# [What you are asked to do]
Rewrite the lines from the start of the rows through the line containing "click(x=878, y=127)" as a Markdown table with the columns "No." and "Line", numbering each line and skipping blank ones. Leave the pictures out.

----- Records supplied -----

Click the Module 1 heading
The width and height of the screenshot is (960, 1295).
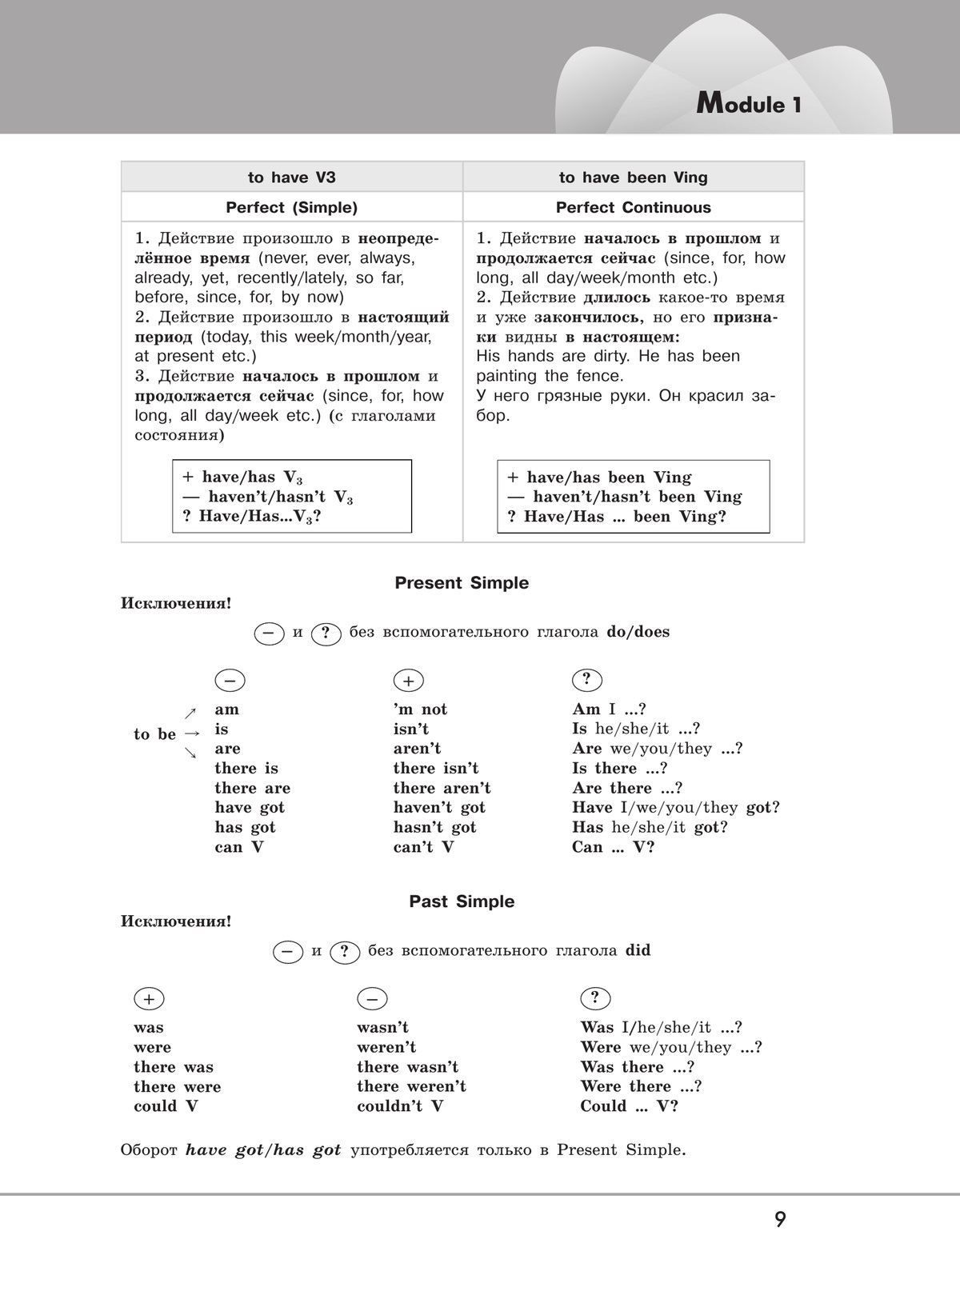(x=748, y=104)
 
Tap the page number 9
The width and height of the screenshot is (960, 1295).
(x=780, y=1220)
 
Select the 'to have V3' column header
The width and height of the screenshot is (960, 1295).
(x=291, y=178)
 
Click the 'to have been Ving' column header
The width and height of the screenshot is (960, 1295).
(x=633, y=178)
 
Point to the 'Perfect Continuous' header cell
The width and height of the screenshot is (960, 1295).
(x=633, y=208)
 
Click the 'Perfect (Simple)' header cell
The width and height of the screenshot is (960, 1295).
(x=291, y=208)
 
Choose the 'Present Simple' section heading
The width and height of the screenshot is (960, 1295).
(x=462, y=583)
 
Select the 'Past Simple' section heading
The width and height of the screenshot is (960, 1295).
(x=462, y=901)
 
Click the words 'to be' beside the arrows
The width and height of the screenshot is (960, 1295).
(x=154, y=734)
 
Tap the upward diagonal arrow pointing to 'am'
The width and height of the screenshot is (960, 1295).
(x=190, y=713)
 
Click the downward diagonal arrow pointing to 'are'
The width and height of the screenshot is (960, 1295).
(x=190, y=753)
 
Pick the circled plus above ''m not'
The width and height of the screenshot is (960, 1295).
(x=409, y=681)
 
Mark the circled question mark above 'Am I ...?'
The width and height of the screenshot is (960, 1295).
(x=587, y=680)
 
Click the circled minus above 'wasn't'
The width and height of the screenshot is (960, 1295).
(x=372, y=999)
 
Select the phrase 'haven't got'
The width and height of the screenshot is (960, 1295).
(x=439, y=808)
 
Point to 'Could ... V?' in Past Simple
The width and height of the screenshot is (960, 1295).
(x=629, y=1106)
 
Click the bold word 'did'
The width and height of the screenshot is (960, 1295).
(x=638, y=951)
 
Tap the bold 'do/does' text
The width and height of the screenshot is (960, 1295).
(x=638, y=632)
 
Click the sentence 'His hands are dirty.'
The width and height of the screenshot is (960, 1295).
(x=554, y=357)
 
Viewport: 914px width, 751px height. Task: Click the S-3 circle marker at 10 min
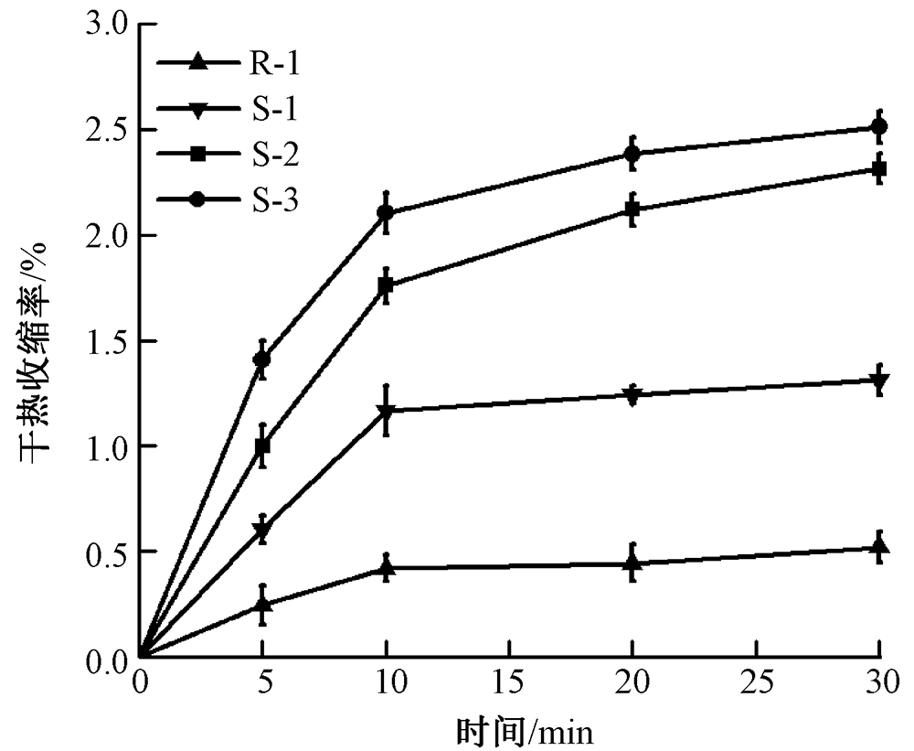click(x=386, y=213)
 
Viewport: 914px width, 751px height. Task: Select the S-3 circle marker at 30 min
click(x=878, y=127)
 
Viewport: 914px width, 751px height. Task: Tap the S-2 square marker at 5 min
click(x=262, y=447)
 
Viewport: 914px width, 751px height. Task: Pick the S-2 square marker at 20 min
click(x=632, y=209)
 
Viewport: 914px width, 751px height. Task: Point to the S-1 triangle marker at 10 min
click(x=386, y=412)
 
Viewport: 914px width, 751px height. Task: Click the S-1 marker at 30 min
click(x=878, y=381)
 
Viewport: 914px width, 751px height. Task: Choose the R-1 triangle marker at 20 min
click(x=632, y=563)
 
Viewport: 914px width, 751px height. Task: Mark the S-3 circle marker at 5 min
click(x=262, y=359)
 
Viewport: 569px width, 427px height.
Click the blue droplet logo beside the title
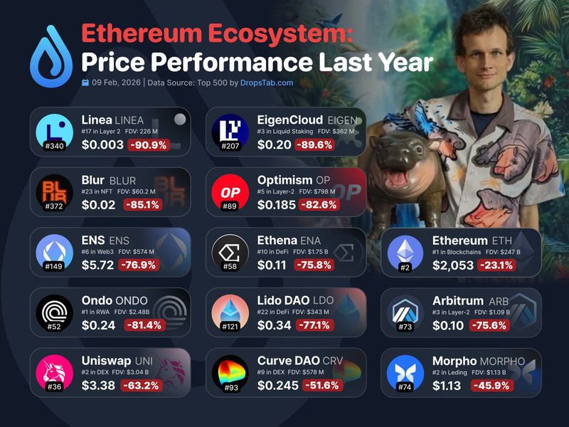tap(51, 56)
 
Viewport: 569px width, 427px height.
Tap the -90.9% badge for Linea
tap(148, 144)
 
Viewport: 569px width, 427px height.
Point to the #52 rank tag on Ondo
tap(54, 327)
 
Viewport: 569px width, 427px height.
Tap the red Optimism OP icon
tap(230, 192)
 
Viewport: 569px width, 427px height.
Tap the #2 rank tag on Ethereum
tap(405, 267)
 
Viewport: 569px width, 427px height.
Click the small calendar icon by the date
tap(85, 83)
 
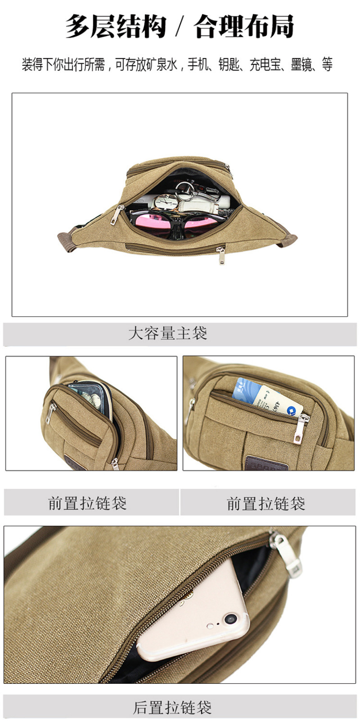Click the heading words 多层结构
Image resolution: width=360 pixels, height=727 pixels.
click(116, 26)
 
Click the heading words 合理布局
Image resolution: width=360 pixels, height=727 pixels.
click(243, 26)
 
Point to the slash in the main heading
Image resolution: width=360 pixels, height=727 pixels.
click(180, 27)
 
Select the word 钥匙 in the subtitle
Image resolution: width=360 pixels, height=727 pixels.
click(229, 64)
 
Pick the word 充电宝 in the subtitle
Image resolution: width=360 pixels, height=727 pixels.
click(265, 64)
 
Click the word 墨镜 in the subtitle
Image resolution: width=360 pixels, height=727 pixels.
click(301, 64)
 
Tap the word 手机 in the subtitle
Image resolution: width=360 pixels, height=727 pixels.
click(198, 64)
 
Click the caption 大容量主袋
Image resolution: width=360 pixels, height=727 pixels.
click(168, 333)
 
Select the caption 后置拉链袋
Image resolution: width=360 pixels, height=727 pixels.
click(172, 708)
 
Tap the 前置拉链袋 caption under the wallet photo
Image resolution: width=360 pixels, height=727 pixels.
click(87, 503)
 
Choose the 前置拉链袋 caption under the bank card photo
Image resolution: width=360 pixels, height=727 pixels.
click(266, 503)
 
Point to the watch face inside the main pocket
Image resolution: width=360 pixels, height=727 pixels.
click(166, 203)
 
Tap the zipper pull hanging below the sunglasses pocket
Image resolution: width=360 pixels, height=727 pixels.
click(221, 255)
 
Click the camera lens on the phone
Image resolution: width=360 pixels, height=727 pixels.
click(230, 619)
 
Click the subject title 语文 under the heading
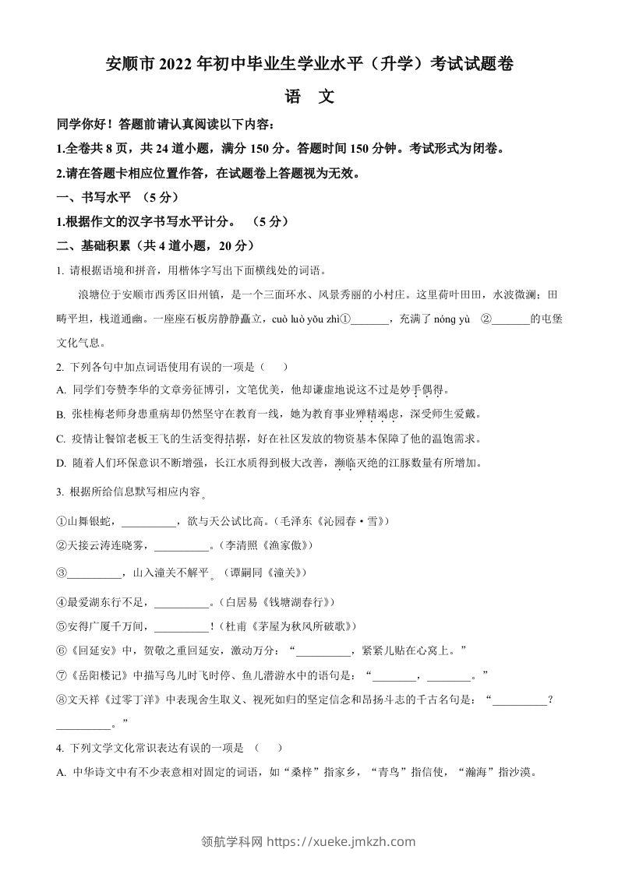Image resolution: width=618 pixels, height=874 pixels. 309,97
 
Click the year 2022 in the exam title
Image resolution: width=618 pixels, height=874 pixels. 178,65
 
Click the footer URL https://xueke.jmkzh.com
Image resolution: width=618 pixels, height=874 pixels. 341,841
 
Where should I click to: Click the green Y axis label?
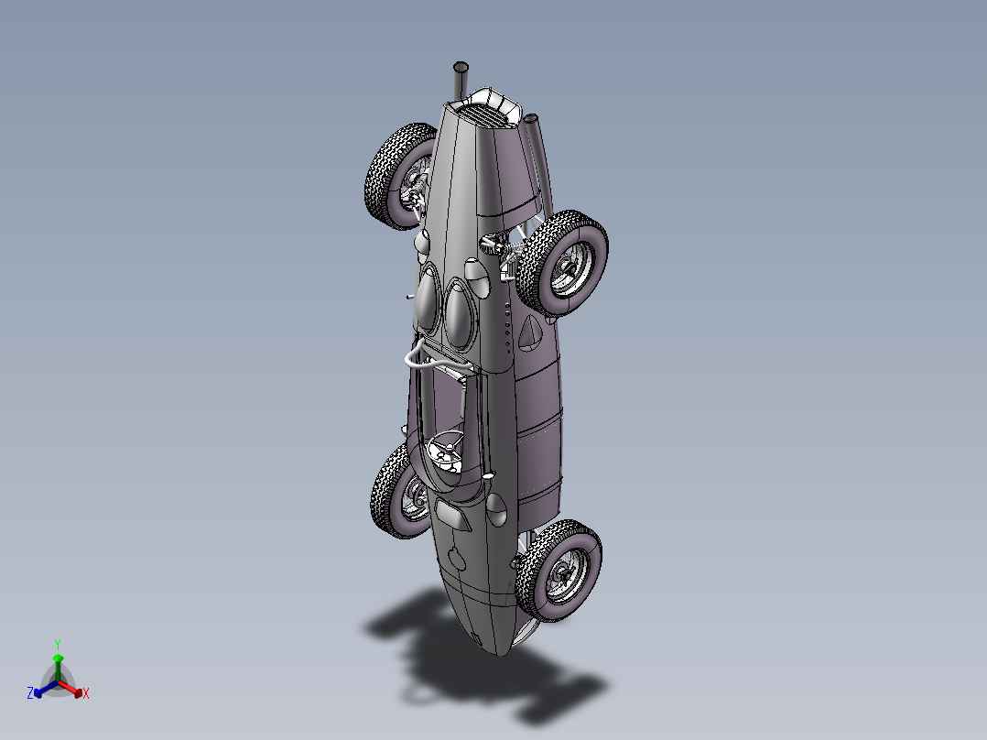58,644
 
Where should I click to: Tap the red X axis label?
86,694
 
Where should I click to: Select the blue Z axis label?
30,693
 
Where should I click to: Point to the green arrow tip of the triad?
58,658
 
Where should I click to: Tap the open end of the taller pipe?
461,68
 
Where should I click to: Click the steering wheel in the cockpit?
447,450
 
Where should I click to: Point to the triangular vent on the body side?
529,334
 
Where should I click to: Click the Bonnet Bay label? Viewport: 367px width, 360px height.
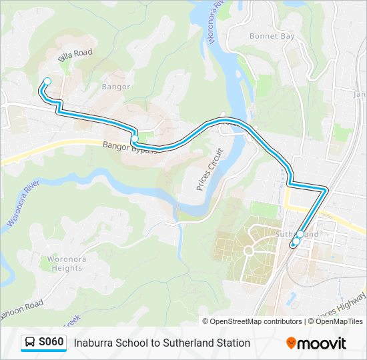click(272, 36)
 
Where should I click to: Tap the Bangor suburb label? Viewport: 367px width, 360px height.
click(116, 87)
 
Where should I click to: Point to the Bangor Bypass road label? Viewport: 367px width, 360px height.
click(130, 147)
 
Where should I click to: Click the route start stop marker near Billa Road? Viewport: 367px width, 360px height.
click(47, 81)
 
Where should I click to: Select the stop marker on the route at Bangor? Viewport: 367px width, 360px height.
click(135, 139)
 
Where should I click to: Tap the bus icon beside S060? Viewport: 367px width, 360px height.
click(30, 343)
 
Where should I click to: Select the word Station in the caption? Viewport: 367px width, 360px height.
click(232, 343)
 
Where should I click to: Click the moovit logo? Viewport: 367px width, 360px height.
click(316, 343)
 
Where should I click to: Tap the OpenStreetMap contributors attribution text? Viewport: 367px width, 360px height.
click(256, 321)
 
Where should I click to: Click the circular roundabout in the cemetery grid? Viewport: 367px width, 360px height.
click(249, 251)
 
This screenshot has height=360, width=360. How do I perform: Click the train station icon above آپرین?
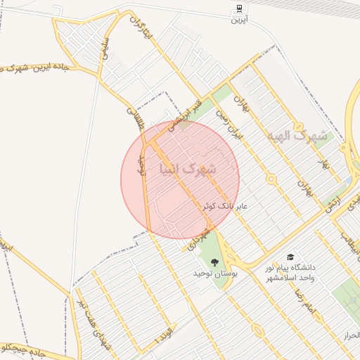pos(240,9)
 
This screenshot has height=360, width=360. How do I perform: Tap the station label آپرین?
pos(240,20)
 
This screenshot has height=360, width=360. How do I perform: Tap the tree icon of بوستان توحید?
pos(215,263)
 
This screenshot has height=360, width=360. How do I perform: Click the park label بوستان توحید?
pos(216,273)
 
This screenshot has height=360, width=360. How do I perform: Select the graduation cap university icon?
pos(290,257)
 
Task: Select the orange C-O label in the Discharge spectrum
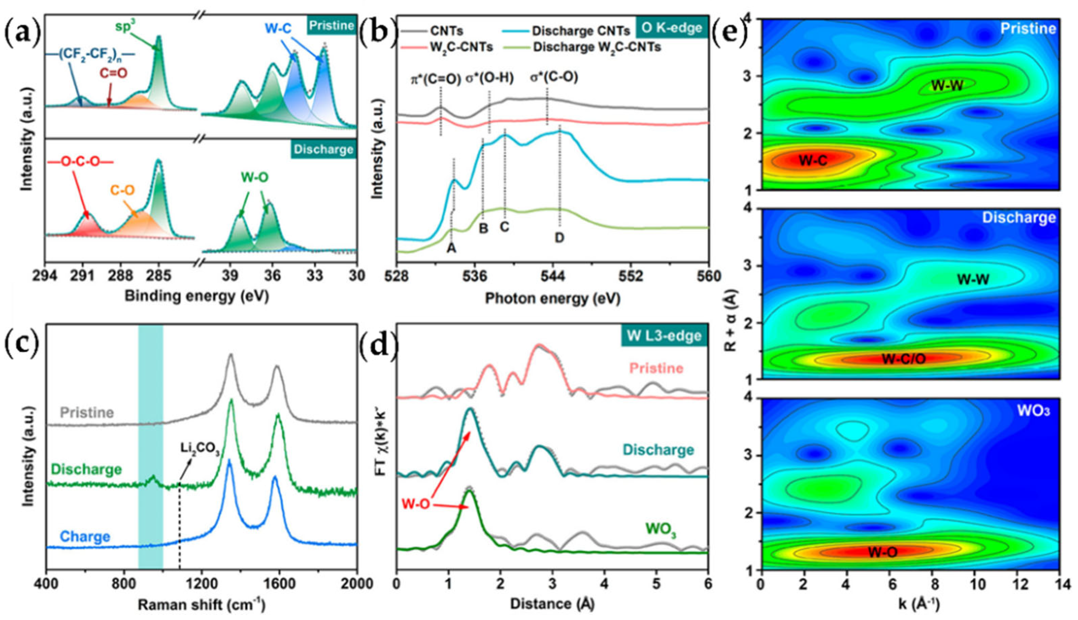click(x=123, y=190)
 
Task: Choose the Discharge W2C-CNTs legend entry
click(x=597, y=47)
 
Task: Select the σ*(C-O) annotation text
click(x=554, y=78)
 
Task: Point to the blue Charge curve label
click(x=85, y=537)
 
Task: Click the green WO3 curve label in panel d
click(x=661, y=529)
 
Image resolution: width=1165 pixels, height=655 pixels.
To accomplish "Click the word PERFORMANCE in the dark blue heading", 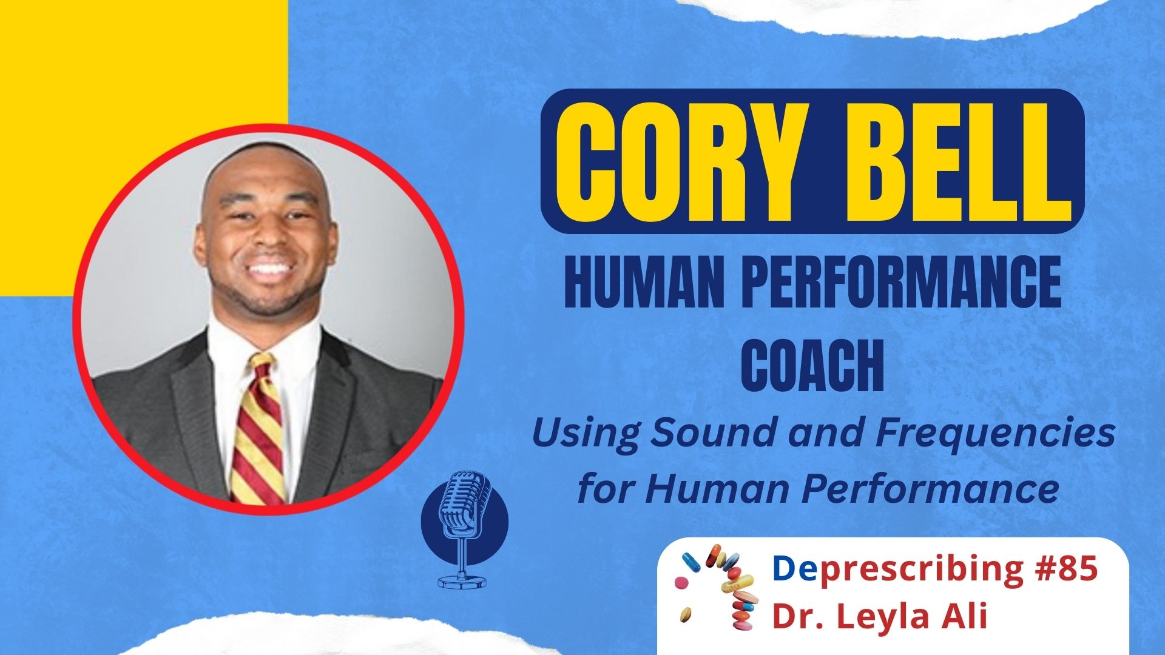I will tap(902, 282).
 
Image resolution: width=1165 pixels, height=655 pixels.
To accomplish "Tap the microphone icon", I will tap(464, 509).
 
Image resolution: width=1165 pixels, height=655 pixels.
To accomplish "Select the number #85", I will tap(1067, 568).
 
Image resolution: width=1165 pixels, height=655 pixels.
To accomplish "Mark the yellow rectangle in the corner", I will tap(143, 61).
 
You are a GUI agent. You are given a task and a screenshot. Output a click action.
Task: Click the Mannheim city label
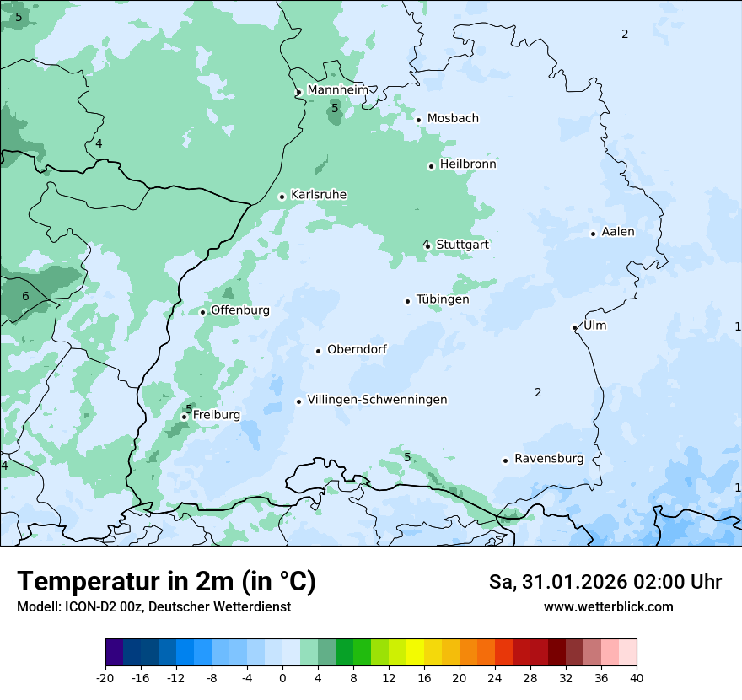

-----

# [Problem solution]
| No. | Line |
|---|---|
| 1 | Click the Module 1 heading |
| 2 | The width and height of the screenshot is (960, 1295). |
| 3 | (x=748, y=104) |
| 4 | Tap the page number 9 |
| 5 | The width and height of the screenshot is (960, 1295). |
| 6 | (x=780, y=1220) |
| 7 | Select the 'to have V3' column header |
| 8 | The width and height of the screenshot is (960, 1295). |
| 9 | (x=291, y=178) |
| 10 | Click the 'to have been Ving' column header |
| 11 | The width and height of the screenshot is (960, 1295). |
| 12 | (x=633, y=178) |
| 13 | Point to the 'Perfect Continuous' header cell |
| 14 | The width and height of the screenshot is (960, 1295). |
| 15 | (x=633, y=208) |
| 16 | Click the 'Perfect (Simple)' header cell |
| 17 | The width and height of the screenshot is (960, 1295). |
| 18 | (x=291, y=208) |
| 19 | Choose the 'Present Simple' section heading |
| 20 | The width and height of the screenshot is (960, 1295). |
| 21 | (x=462, y=583) |
| 22 | Select the 'Past Simple' section heading |
| 23 | The width and height of the screenshot is (960, 1295). |
| 24 | (x=462, y=901) |
| 25 | Click the words 'to be' beside the arrows |
| 26 | The width and height of the screenshot is (960, 1295). |
| 27 | (x=154, y=734) |
| 28 | Tap the upward diagonal arrow pointing to 'am' |
| 29 | The width and height of the screenshot is (960, 1295). |
| 30 | (x=190, y=713) |
| 31 | Click the downward diagonal arrow pointing to 'are' |
| 32 | The width and height of the screenshot is (960, 1295). |
| 33 | (x=190, y=753) |
| 34 | Pick the circled plus above ''m not' |
| 35 | The width and height of the screenshot is (960, 1295). |
| 36 | (x=409, y=681) |
| 37 | Mark the circled question mark above 'Am I ...?' |
| 38 | The width and height of the screenshot is (960, 1295). |
| 39 | (x=587, y=680) |
| 40 | Click the circled minus above 'wasn't' |
| 41 | The width and height of the screenshot is (960, 1295). |
| 42 | (x=372, y=999) |
| 43 | Select the phrase 'haven't got' |
| 44 | The width and height of the screenshot is (960, 1295). |
| 45 | (x=439, y=808) |
| 46 | Point to 'Could ... V?' in Past Simple |
| 47 | The width and height of the screenshot is (960, 1295). |
| 48 | (x=629, y=1106) |
| 49 | Click the bold word 'did' |
| 50 | The width and height of the screenshot is (960, 1295). |
| 51 | (x=638, y=951) |
| 52 | Tap the bold 'do/does' text |
| 53 | The width and height of the screenshot is (960, 1295). |
| 54 | (x=638, y=632) |
| 55 | Click the sentence 'His hands are dirty.' |
| 56 | The width and height of the screenshot is (960, 1295). |
| 57 | (x=554, y=357) |
| 58 | Viewport: 914px width, 751px height. Task: Click the S-3 circle marker at 10 min |
| 59 | click(x=386, y=213) |
| 60 | Viewport: 914px width, 751px height. Task: Select the S-3 circle marker at 30 min |
| 61 | click(x=878, y=127) |